In recent years, color Doppler ultrasonography has been widely applied in clinical practice, which effectively improves the clinical diagnosis of malignant tumors in the thyroid. In clinical practice, the ultrasonic diagnosis of thyroid for judgment of the type of thyroid nodule (malignant or benign) is made through evaluating the shape and boundary of nodule, echo intensity, calcification and blood flow signals. Generally, ultrasonic manifestations of thyroid, including low echo, irregular shape, obscure boundary and micro-calcification, are considered as potential signs of thyroid carcinoma. In this study, our results show that between the papillary carcinoma group and the follicular carcinoma group, differences in the comparison of the nodule diameter, echo, shape, boundary, calcification and blood flow signal are statistically significant (p<0.05), however, there are no statistically significant differences in the comparison of incidence rate of the enlargement of cervical lymph nodules (p>0.05). Among patients in papillary carcinoma group, the difference in the nodule diameter, echo, shape, boundary, calcification and blood flow signal between the HBME-1-positive patients and the HBME-1-negative patients were no statistically significant (p>0.05). On the other hand, in the nodules of HBME-1-positive patients, the proportion of blood flow signal was higher than that in the nodules of HBME-1-negative patients.
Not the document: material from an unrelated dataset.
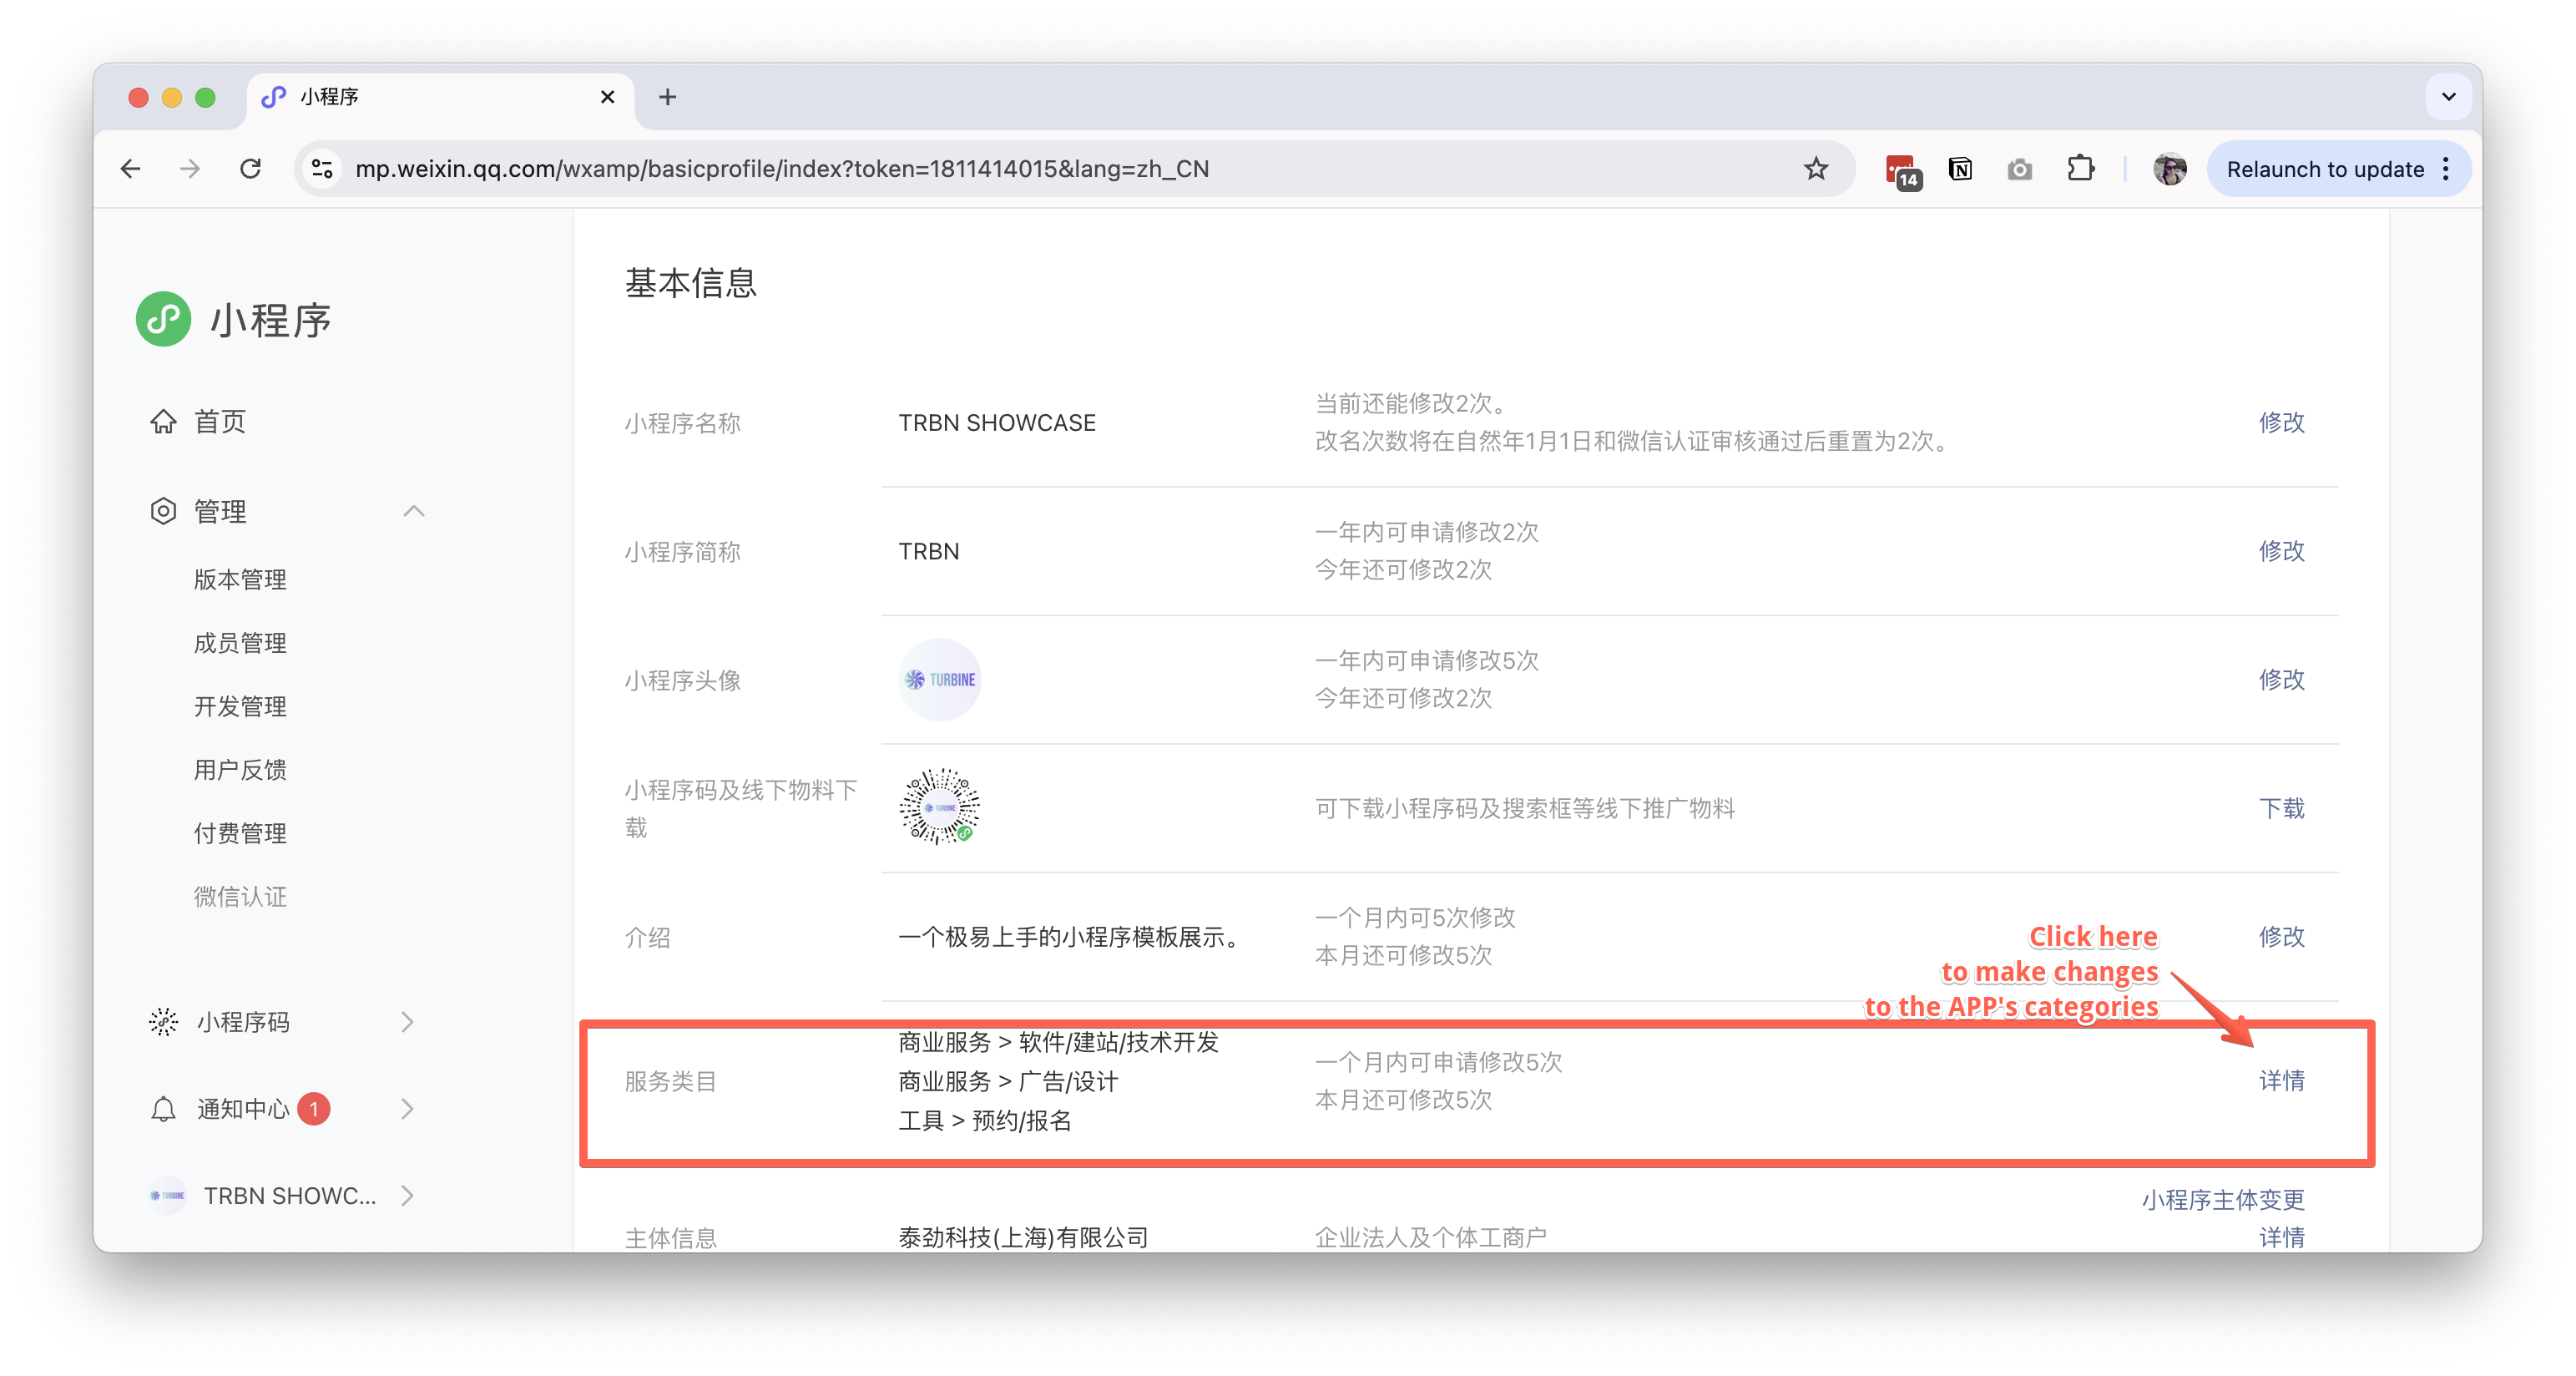Image resolution: width=2576 pixels, height=1376 pixels.
Task: Open 成员管理 sidebar item
Action: 240,643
Among patients in the follicular carcinoma group, there was no statistically significant difference in the comparison of ultrasonic manifestation of the thyroid between the HBME-1 positive patients and the HBME-1 negative patients (p>0.05). Our results indicate that there is increased blood flow in HBME-1 positive patients with papillary carcinoma, and there are no statistically significant differences in the comparison of ultrasonic manifestations of thyroid between the HBME-1-positive and -negative patients with follicular carcinoma.
In conclusion, in the tissues of papillary carcinoma and follicular differentiated thyroid carcinoma, there are differences in comparison of IHC scores of HBME-1 expression and some ultrasonic manifestation of thyroid. Among the papillary thyroid carcinoma patients, the blood flow signal of the HBME-1 positive patients is much higher than that of the HBME-1 negative patients.